INSTRUCTIONS FOR THE TASK. Nothing outside the stretch is wanted. Repeat exactly the lines of the listing below from the one that contains "Viewport: 938px width, 706px height." through the one that contains "Open WeChat from the taskbar", both ends included.

== Segment start ==

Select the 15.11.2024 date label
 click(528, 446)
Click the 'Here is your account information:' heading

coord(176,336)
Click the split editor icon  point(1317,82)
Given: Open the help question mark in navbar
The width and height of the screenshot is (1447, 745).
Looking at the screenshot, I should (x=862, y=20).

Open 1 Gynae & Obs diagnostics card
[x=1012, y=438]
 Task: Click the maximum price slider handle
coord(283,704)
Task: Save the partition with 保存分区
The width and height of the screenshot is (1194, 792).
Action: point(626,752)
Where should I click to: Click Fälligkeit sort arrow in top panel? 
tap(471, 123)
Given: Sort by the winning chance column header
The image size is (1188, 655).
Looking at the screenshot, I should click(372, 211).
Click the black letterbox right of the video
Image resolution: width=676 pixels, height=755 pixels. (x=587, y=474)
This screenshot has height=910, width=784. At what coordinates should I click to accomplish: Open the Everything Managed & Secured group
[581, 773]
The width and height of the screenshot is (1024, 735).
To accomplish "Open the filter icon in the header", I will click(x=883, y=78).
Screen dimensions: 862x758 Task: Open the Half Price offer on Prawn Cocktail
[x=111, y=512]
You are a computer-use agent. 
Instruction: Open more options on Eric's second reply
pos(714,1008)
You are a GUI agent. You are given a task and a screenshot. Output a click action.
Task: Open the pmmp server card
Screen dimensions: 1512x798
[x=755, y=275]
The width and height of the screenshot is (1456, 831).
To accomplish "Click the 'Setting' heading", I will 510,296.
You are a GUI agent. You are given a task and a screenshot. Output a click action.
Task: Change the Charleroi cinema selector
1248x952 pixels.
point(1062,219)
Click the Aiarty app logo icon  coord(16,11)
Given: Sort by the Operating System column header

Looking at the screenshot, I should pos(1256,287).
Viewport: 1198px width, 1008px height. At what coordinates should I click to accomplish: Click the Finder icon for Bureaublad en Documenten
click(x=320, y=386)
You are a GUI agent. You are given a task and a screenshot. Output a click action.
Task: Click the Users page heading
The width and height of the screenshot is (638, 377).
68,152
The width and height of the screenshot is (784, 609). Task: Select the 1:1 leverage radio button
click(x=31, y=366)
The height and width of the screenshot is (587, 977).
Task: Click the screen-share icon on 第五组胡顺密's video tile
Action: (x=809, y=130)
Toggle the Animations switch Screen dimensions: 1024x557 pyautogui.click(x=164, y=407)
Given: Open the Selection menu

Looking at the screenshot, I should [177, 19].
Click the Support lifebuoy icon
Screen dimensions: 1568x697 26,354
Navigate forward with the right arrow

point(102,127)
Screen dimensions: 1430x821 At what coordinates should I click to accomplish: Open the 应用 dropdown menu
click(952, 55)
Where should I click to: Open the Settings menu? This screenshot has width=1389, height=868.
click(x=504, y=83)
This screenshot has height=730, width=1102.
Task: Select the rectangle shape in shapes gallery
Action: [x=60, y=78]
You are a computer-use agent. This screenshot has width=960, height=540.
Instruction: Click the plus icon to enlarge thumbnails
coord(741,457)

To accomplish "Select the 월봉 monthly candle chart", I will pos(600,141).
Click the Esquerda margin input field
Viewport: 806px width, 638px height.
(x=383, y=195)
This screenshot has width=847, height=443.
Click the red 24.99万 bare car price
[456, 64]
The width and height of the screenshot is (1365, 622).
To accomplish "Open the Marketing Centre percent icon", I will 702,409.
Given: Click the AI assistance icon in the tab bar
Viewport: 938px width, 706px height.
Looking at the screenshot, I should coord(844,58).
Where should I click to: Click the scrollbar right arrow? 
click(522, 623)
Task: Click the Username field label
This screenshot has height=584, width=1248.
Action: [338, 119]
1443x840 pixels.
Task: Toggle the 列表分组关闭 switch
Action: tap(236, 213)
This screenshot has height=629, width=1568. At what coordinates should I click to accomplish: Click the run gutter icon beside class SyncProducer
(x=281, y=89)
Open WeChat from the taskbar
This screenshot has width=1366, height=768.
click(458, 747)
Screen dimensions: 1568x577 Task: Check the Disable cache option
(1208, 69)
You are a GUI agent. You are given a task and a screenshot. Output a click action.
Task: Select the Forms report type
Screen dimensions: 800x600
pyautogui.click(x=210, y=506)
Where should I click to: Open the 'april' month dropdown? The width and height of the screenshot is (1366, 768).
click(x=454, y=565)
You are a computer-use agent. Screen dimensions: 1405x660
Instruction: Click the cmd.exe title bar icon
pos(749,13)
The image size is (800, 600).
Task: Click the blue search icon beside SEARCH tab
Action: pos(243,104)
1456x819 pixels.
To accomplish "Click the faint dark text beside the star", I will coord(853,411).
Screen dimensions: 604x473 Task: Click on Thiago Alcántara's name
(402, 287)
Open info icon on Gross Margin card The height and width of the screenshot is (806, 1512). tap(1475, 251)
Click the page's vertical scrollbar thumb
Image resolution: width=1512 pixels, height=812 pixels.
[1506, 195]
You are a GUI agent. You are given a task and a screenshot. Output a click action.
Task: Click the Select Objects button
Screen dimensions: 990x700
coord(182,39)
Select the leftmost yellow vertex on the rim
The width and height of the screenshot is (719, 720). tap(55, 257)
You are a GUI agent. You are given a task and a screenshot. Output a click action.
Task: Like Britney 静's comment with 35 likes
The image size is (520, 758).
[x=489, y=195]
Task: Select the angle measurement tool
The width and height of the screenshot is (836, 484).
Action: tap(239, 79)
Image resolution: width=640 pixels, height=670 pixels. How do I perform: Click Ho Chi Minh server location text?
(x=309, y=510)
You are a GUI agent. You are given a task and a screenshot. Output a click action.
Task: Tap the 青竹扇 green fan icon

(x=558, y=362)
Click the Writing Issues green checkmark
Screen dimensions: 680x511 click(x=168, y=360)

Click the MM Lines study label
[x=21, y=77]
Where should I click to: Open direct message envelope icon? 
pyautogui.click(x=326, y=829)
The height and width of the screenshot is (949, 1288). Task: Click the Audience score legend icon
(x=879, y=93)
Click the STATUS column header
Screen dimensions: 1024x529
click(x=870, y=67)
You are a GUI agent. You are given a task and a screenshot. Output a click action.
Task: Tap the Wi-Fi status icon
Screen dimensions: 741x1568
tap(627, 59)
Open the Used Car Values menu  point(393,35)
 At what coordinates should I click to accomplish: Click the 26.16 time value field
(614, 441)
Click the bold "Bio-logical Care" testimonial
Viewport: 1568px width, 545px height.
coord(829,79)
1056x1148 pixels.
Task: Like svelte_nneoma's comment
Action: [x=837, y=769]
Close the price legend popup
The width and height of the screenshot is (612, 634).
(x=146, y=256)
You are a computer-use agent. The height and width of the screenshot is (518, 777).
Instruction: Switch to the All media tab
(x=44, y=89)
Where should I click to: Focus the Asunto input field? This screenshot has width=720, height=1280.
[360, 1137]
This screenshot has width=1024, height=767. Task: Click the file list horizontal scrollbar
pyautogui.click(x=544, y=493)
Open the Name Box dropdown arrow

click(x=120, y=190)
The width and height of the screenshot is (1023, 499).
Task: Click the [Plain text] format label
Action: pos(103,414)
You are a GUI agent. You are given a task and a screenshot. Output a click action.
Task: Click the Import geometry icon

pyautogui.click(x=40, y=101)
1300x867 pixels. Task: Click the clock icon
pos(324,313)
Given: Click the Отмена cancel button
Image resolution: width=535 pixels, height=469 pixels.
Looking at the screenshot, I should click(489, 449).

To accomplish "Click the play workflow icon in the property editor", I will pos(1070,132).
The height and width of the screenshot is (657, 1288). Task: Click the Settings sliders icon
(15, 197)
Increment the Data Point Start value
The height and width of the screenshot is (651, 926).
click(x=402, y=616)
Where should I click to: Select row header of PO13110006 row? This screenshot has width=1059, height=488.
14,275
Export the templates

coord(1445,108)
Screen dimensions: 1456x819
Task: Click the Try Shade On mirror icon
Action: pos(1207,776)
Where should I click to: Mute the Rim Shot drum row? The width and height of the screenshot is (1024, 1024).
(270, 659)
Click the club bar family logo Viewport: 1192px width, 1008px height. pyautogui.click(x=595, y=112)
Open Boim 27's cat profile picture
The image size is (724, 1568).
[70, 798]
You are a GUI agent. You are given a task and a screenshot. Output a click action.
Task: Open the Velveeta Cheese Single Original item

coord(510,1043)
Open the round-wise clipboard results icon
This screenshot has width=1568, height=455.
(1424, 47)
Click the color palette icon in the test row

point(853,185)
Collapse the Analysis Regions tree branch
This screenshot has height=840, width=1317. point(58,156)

== Segment end ==

RESPONSE FOR THIS EXERCISE.
Viewport: 938px width, 706px height.
Looking at the screenshot, I should coord(844,58).
Where should I click to: Click the scrollbar right arrow? 
click(522, 623)
Task: Click the Username field label
This screenshot has height=584, width=1248.
Action: [338, 119]
1443x840 pixels.
Task: Toggle the 列表分组关闭 switch
Action: tap(236, 213)
This screenshot has height=629, width=1568. At what coordinates should I click to accomplish: Click the run gutter icon beside class SyncProducer
(x=281, y=89)
Open WeChat from the taskbar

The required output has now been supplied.